RIGHE FORNITE
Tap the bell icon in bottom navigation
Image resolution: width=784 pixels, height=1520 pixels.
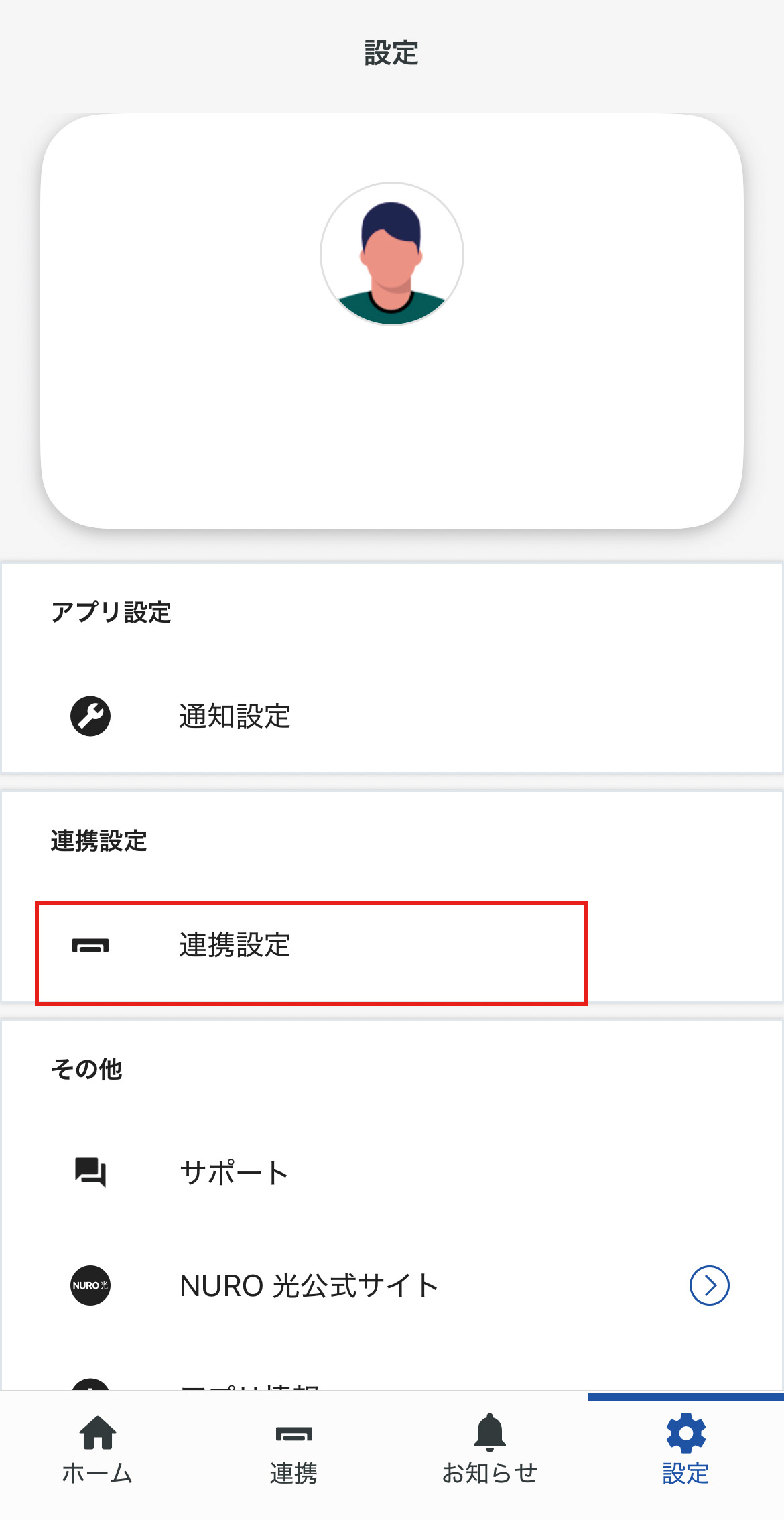tap(490, 1432)
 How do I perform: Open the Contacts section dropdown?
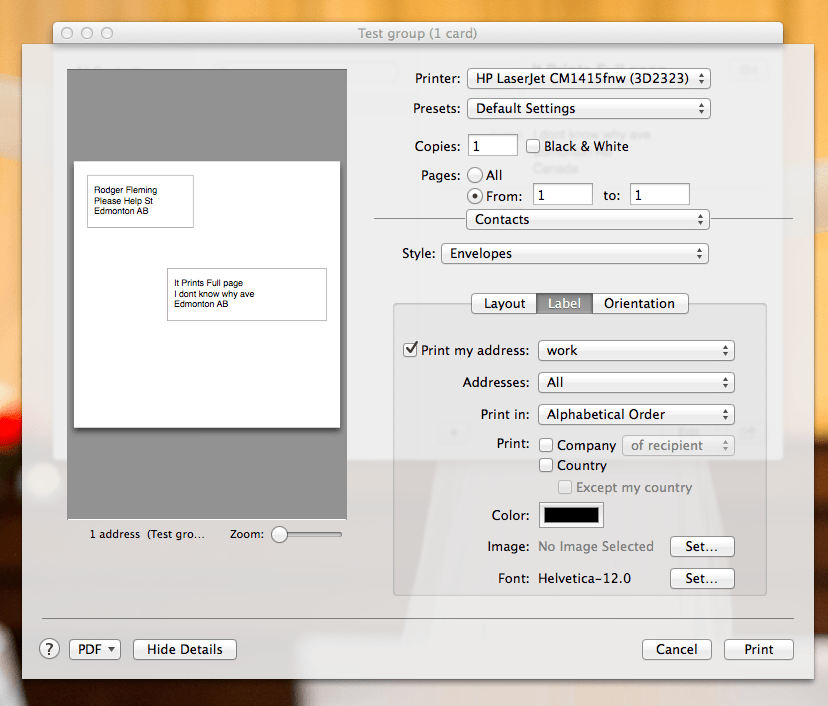[x=587, y=219]
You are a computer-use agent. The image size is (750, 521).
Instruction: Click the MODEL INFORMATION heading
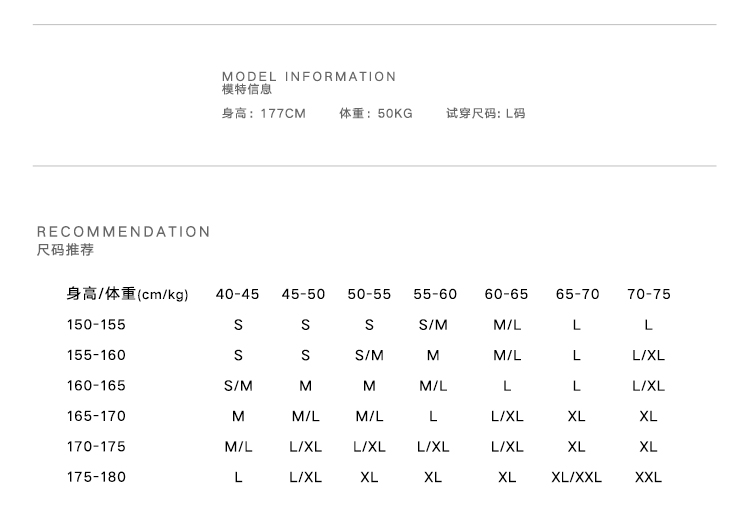pos(309,77)
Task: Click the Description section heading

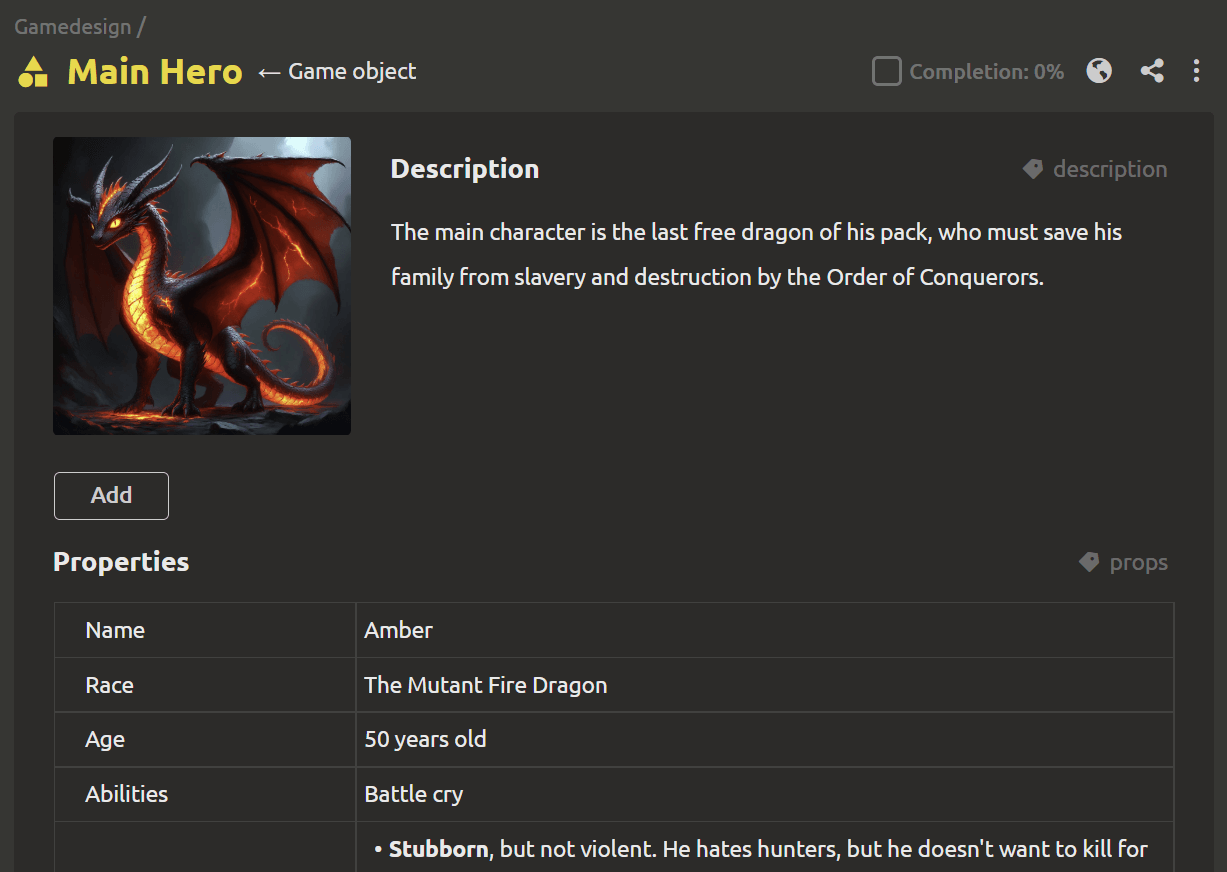Action: coord(465,169)
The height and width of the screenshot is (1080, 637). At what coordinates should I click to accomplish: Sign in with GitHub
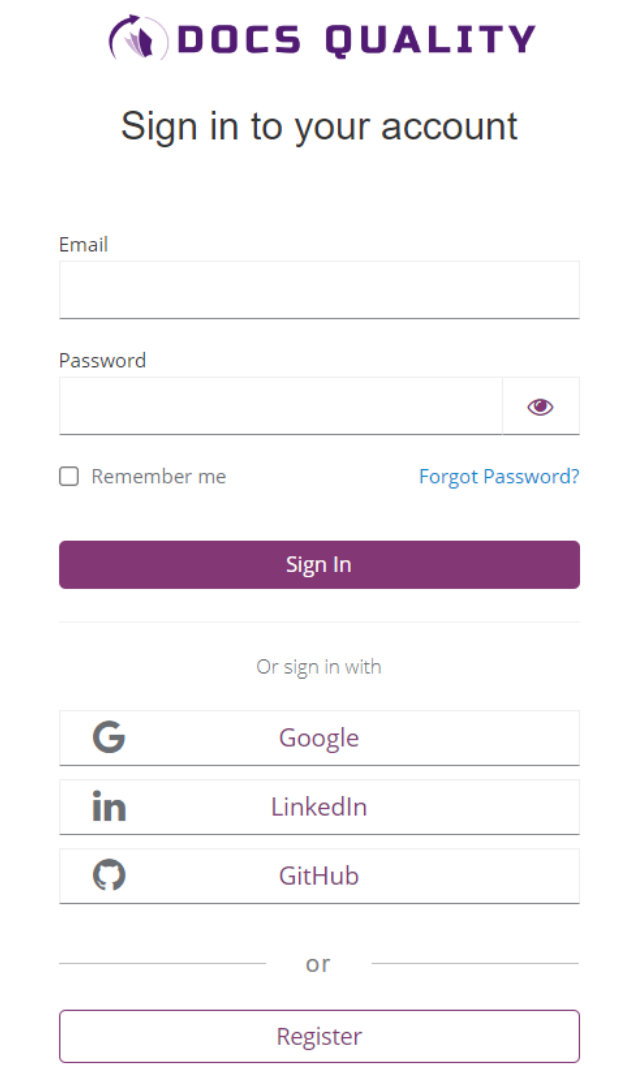(318, 875)
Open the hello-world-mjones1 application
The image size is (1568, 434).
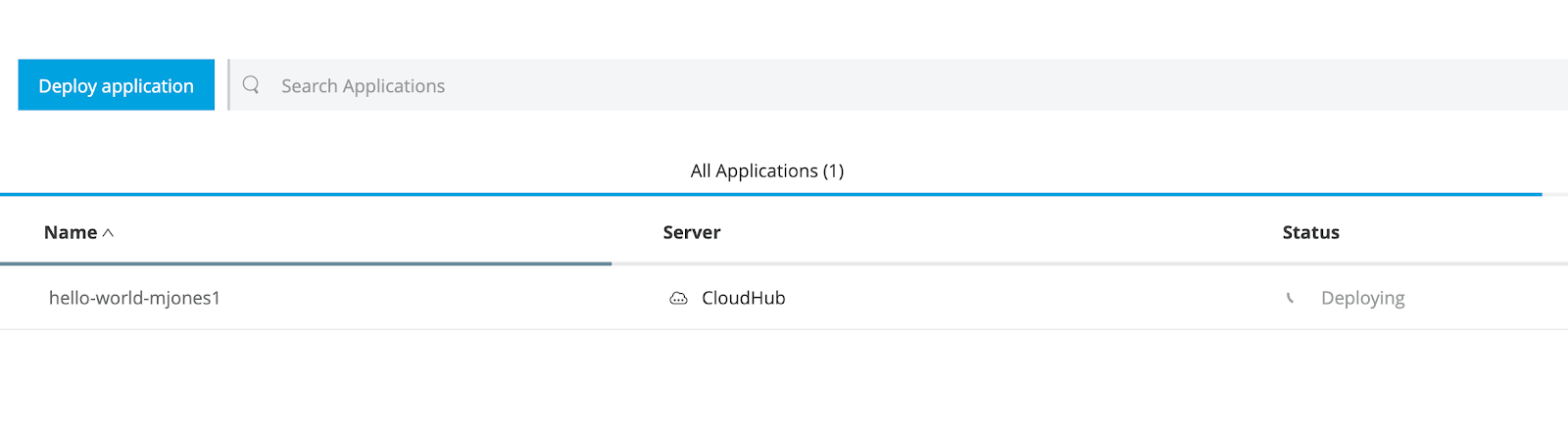[x=134, y=298]
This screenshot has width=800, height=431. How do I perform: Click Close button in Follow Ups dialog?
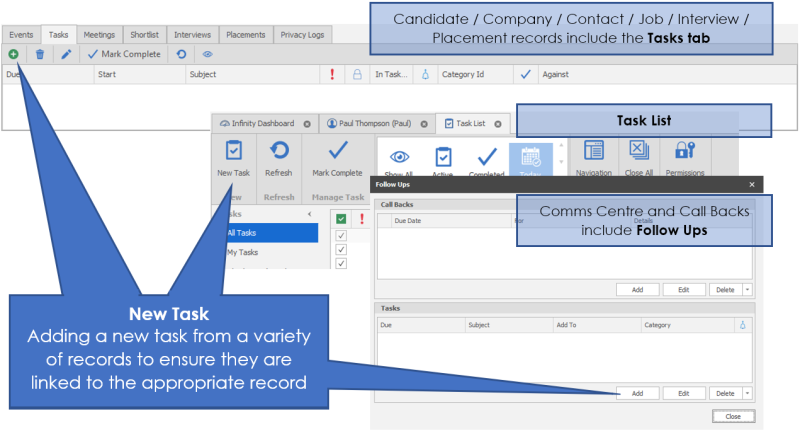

OBIETTIVO
Modifica tutte le righe qui sopra sostituendo "heading" con "title" e lasciando invariato tutto il resto. Nella risposta ometti le immagini.

RISULTATO
Tap the bell icon in bottom navigation
Image resolution: width=784 pixels, height=1520 pixels.
tap(490, 1432)
 How do I perform: Open the Contacts section dropdown?
[x=587, y=219]
You are a computer-use agent. The image size is (750, 521).
Instruction: Click the MODEL INFORMATION title
pos(309,77)
Task: Click the Description section title

Action: coord(465,169)
The height and width of the screenshot is (1080, 637). At what coordinates should I click to accomplish: Sign in with GitHub
(318, 875)
Open the hello-world-mjones1 application
The image size is (1568, 434).
[x=134, y=298]
This screenshot has width=800, height=431. How do I perform: Click Close button in Follow Ups dialog?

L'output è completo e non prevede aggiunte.